# Forum slogan?



## edwardcyh

Let's REALLY think... LOL

I don't like the diggler...


----------



## Ninjatune

edwardcyh said:


> Let's REALLY think... LOL
> 
> I don't like the diggler...


I'm with you on that one. 
I'll have to brainstorm for a bit.


----------



## StackAttack

Auf Wiedersehen, San Antonio

Or something German.


----------



## edwardcyh

TX_MAVFAN said:


> I'm with you on that one.
> I'll have to brainstorm for a bit.


Just noticed your avatar








are all mavs colors (blue & green).

Very nice.

:clap:


----------



## StackAttack

I just realized what his avatar _was_ lol


----------



## edwardcyh

1337 said:


> Auf Wiedersehen, San Antonio
> 
> Or something German.


What does that mean?


----------



## StackAttack

auf wiedersehen is "goodbye" in German...not very creative, but that's all the German I know from WWII video games


----------



## L

Best in the West?


----------



## L

or......

Leading the revolt against Stern.


----------



## StackAttack

I like the idea that San Antonio's not the only one not to mess with in teh West anymore, but "Best in the West" is a bit...ya know. Something to the effect of what you and I both said.


----------



## StackAttack

lol yeah, "Grow a sack, Stern."


----------



## L

Dirk's Domain
Playground of the West Champs
Definition of Toughness


----------



## StackAttack

"The Big Ol' Softies"


----------



## Ninjatune

edwardcyh said:


> Just noticed your avatar
> 
> 
> 
> 
> 
> 
> 
> 
> are all mavs colors (blue & green).
> 
> Very nice.
> 
> :clap:


Yummy. Green liquid and blue lips. 
Can't beat it.


----------



## L

A Mavs fan's paradise
Too Good for a Slogan
Ready for a Rematch
Hardwork at its Finest
Home of the West's Finest


----------



## L

15 Players Deep


----------



## The Future7

FullMetalAlchemist said:


> A Mavs fan's paradise
> Too Good for a Slogan
> Ready for a Rematch
> *Hardwork at its Finest*
> Home of the West's Finest


That must go into consideration


----------



## StackAttack

Translate "Hard Work" into German and I like it.


----------



## StackAttack

FullMetalAlchemist said:


> 15 Players Deep


Why do you keep trying to remind me that Antoine Walker has more rings than anyone on our team?


----------



## edwardcyh

FullMetalAlchemist said:


> 15 Players Deep


That's a good one.

Wow... how are you coming up with these?

The only problem would be that "A Net's fan came up with Dallas forum slogan." 

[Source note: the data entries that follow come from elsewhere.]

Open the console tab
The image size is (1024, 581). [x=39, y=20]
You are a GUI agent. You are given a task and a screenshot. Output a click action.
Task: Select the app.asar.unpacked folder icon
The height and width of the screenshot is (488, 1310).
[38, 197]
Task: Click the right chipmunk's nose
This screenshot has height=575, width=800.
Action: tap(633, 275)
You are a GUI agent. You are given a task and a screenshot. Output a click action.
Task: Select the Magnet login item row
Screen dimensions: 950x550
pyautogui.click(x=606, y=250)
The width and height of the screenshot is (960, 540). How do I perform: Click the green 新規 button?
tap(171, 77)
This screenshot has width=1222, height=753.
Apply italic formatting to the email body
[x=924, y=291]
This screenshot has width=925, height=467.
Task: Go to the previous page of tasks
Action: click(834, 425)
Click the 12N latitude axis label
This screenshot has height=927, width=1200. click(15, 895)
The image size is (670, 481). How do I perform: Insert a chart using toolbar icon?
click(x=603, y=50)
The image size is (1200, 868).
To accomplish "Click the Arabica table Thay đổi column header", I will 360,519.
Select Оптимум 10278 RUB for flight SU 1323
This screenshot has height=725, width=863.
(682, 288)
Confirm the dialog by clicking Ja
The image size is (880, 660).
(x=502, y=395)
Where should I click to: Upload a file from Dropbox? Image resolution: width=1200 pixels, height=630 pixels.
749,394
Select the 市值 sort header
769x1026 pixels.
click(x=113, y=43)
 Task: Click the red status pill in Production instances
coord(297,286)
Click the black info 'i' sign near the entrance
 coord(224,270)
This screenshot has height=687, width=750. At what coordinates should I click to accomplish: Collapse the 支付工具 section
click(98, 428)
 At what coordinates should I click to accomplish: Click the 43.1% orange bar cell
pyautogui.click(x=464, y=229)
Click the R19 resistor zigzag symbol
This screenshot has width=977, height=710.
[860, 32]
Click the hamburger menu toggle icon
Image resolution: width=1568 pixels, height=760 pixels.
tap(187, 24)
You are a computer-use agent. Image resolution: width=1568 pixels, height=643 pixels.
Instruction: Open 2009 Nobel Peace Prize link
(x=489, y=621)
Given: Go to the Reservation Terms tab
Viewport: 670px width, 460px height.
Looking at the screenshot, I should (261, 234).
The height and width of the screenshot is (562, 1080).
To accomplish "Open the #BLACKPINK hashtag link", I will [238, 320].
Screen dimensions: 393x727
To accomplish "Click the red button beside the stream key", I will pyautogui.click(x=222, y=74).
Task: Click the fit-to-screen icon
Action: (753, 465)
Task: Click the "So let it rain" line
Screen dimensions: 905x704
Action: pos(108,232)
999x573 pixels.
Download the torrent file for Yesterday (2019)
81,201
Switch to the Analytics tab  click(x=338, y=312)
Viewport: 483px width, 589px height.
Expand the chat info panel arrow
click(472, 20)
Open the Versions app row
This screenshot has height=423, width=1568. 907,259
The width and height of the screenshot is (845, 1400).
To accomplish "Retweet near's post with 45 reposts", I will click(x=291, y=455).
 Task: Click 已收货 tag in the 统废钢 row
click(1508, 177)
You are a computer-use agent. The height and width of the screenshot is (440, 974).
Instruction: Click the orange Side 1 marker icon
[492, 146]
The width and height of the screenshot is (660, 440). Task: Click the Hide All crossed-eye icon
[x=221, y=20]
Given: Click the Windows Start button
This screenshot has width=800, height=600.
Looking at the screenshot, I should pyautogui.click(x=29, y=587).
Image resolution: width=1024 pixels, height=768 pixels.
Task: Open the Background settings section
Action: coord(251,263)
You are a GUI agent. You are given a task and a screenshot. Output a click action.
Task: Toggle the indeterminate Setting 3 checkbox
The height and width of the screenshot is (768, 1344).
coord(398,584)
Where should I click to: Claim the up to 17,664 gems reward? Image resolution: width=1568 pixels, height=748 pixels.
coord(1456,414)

We'll NEVER live that one down.

LOL


----------



## StackAttack

edwardcyh said:


> That's a good one.
> 
> Wow... how are you coming up with these?
> 
> The only problem would be that "A Net's fan came up with Dallas forum slogan."
> 
> We'll NEVER live that one down.
> 
> LOL


Really? I like some of his others, but that one's too much like Miami's "15 Strong" thing.


----------



## L

edwardcyh said:


> That's a good one.
> 
> Wow... how are you coming up with these?
> 
> *The only problem would be that "A Net's fan came up with Dallas forum slogan."
> 
> We'll NEVER live that one down.*
> 
> LOL


:laugh:

Oh come on! :laugh:


----------



## L

1337 said:


> Really? I like some of his others, but that one's too much like Miami's "15 Strong" thing.


Never heard of it. Are u sure Miami used that slogan?


----------



## The Future7

1337 said:


> Why do you keep trying to remind me that Antoine Walker has more rings than anyone on our team?


Avery is part of the team so their tied


----------



## L

I think "Hard Wok at its Finest" is the best so far.


----------



## StackAttack

The Future7 said:


> Avery is part of the team so their tied


lol smartass...

And FMA, the Heat forum didn't use that, the actual Miami Heat used that as a theme throughout the playoffs, they each had these little cards that had pictures of the Larry O'Brien Trophy that said "15 Strong." And Pat Riley would say "15 Strong" every chance he got.


----------



## L

1337 said:


> lol smartass...
> 
> And FMA, the Heat forum didn't use that, the actual Miami Heat used that as a theme throughout the playoffs, they each had these little cards that had pictures of the Larry O'Brien Trophy that said "15 Strong."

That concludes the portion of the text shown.